Los pobladores fueron estigmatizados, acusados de favorecer las prácticas de los tierreros (mafias organizadas para la ocupación de terrenos) y de microtráfico de drogas. Además, se pretendían justificar los desalojos por el carácter inestable del suelo, que puede dar lugar a corrimientos de tierras.

Lo cierto es que, desde el mes de mayo, muchos de estos habitantes, a los que la publicidad institucional les instaba a quedarse en casa, tal como ordenan diferentes decretos presidenciales y de la propia alcaldía, han terminado durmiendo a la intemperie en una ciudad a 2.630 metros de altura, y en plena pandemia. Los ofrecimientos de las autoridades, e incluso las tutelas ganadas por alguna de las pobladoras, no se han cumplido, y el malestar entre ellos es enorme.

Este asentamiento es un ejemplo más de cómo crecieron Bogotá y otras ciudades colombianas: con el éxodo rural de campesinos llegados allí tras el abandono de sus tierras, muchos de ellos desplazados por el conflicto interno colombiano, pero que no han encontrado un lugar en la urbe para emprender un proyecto de vida.

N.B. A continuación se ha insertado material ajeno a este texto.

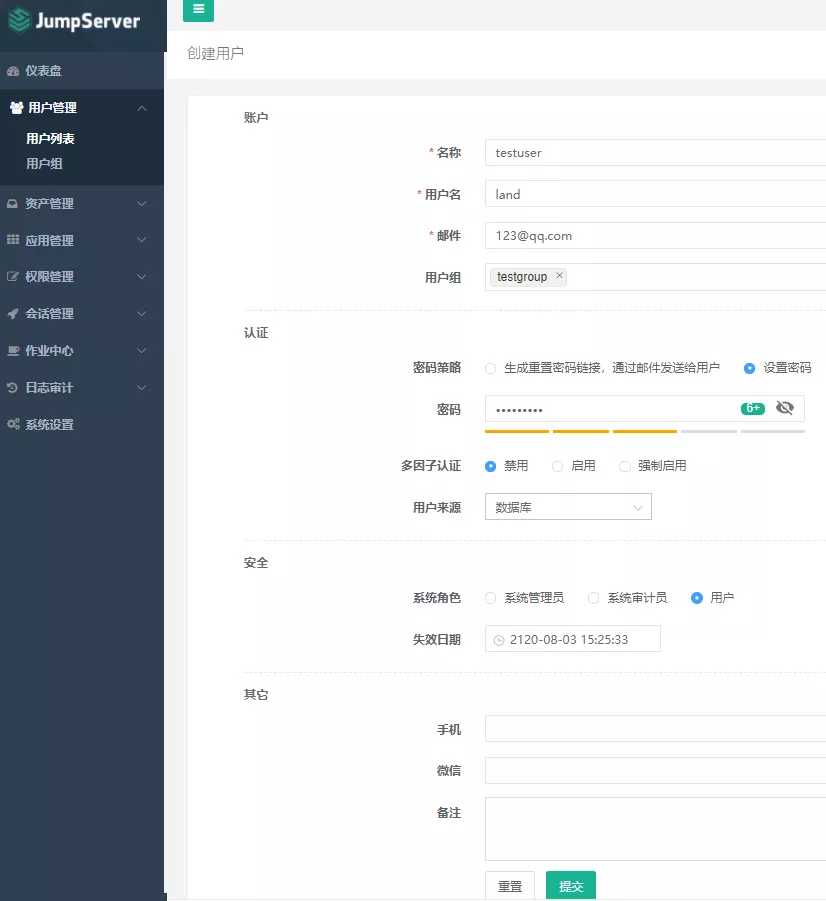Click the JumpServer logo icon
Screen dimensions: 826x901
point(19,20)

Por eso, entre los que marchaban el 15 de junio se encontraba un numeroso grupo de estos antiguos campesinos, que caminaron 20 kilómetros hasta el centro de Bogotá, reclamando un plan de alimentación, salud integral, trabajo digno y vivienda para las comunidades. Un agotador recorrido con el agravante de no tener una casa a la que regresar a dormir, y que se desarrolló sin incidentes hasta el Museo Nacional, donde se unió a otra marcha del Proceso de Comunidades Negras (PNC), convocada «contra el racismo y el genocidio del pueblo negro».

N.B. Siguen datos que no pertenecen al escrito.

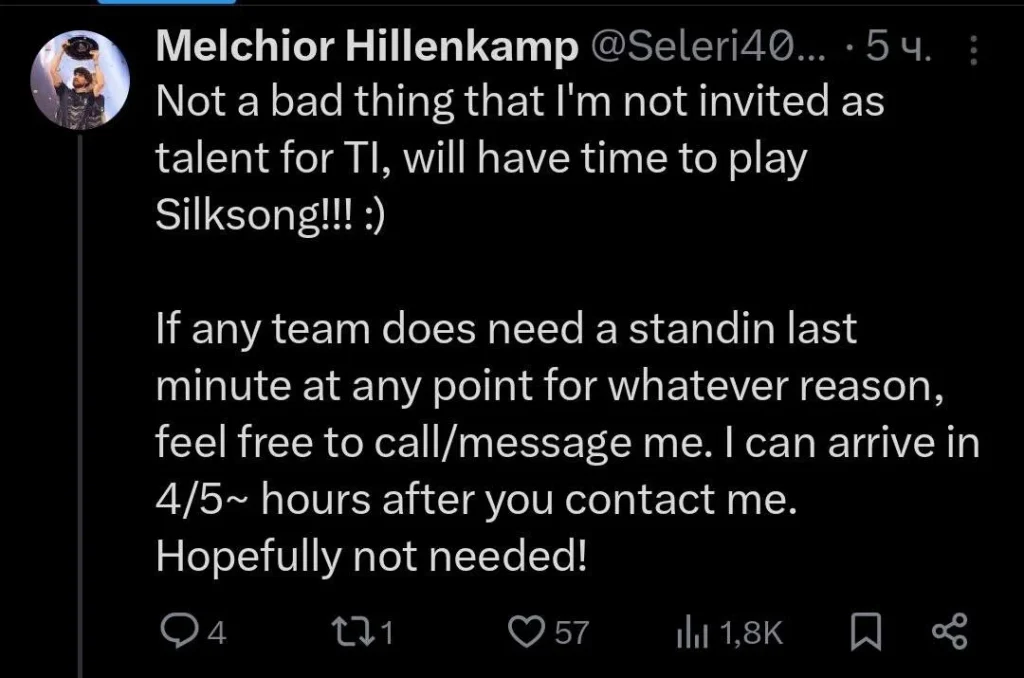
Task: Select the repost count 1
Action: pos(387,633)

En esta otra convocatoria se denunciaba especialmente la muerte violenta a manos de la policía de los afrodescendientes Anderson Arboleda, Estela Valencia Murillo y Janner García Palomino durante este periodo de confinamiento.

La manifestación, que discurría de manera pacífica, e incluso festiva, con la animación de los bailes y música del PCN, pretendía continuar su recorrido con una marcha de antorchas hasta la plaza de Bolívar. Pero fue disuelta violentamente por la Policía, al mando de Claudia López. En Colombia, los alcaldes ostentan las competencias de seguridad en las ciudades. Por eso, a lo largo del día, se habían dirigido mensajes a la alcaldesa para que permitiera discurrir la marcha de manera pacífica.

Debajo de la Torre Colpatria, el rascacielos más emblemático de la ciudad, dos cordones de la Policía bloquearon el frente y la trasera de los manifestantes. Y cuando estos pretendían retirarse del cerco policial, bajo la protección de una cadena humana de equipos de derechos humanos, los mandos ordenaron disolver a la fuerza a los manifestantes, atacando a estos equipos y a la prensa.

Entre los heridos se encuentra el periodista José Cariuhuasari Ramos, que recibió una patada directa de un policía cuando yacía en el suelo, tumbado de espaldas, sujetando su material de trabajo. Ese día hubo unos cien detenidos por participar en las diferentes manifestaciones de Bogotá. Todos ellos fueron liberados con posterioridad sin cargos.

La alcaldesa de la capital colombiana, y el presidente Iván Duque, llamaron vándalos a los manifestantes. Una acusación respondida por la activista de derechos humanos, premio Goldman y recién elegida presidenta del Consejo Nacional de Paz. «No somos vándalos, somos seres humanos cansados del racismo estructural que nos asfixia y asesina todos los días».

La irrupción de la pandemia expone la precariedad de un país que mantiene en exclusión a millones de sus ciudadanos, al margen de cualquier proyecto de inclusión real, fuera de una sociedad altamente estratificada y que, como se leía en alguna de las pancartas, ahora afronta el tenaz dilema y temor de «morir de covid o de hambre».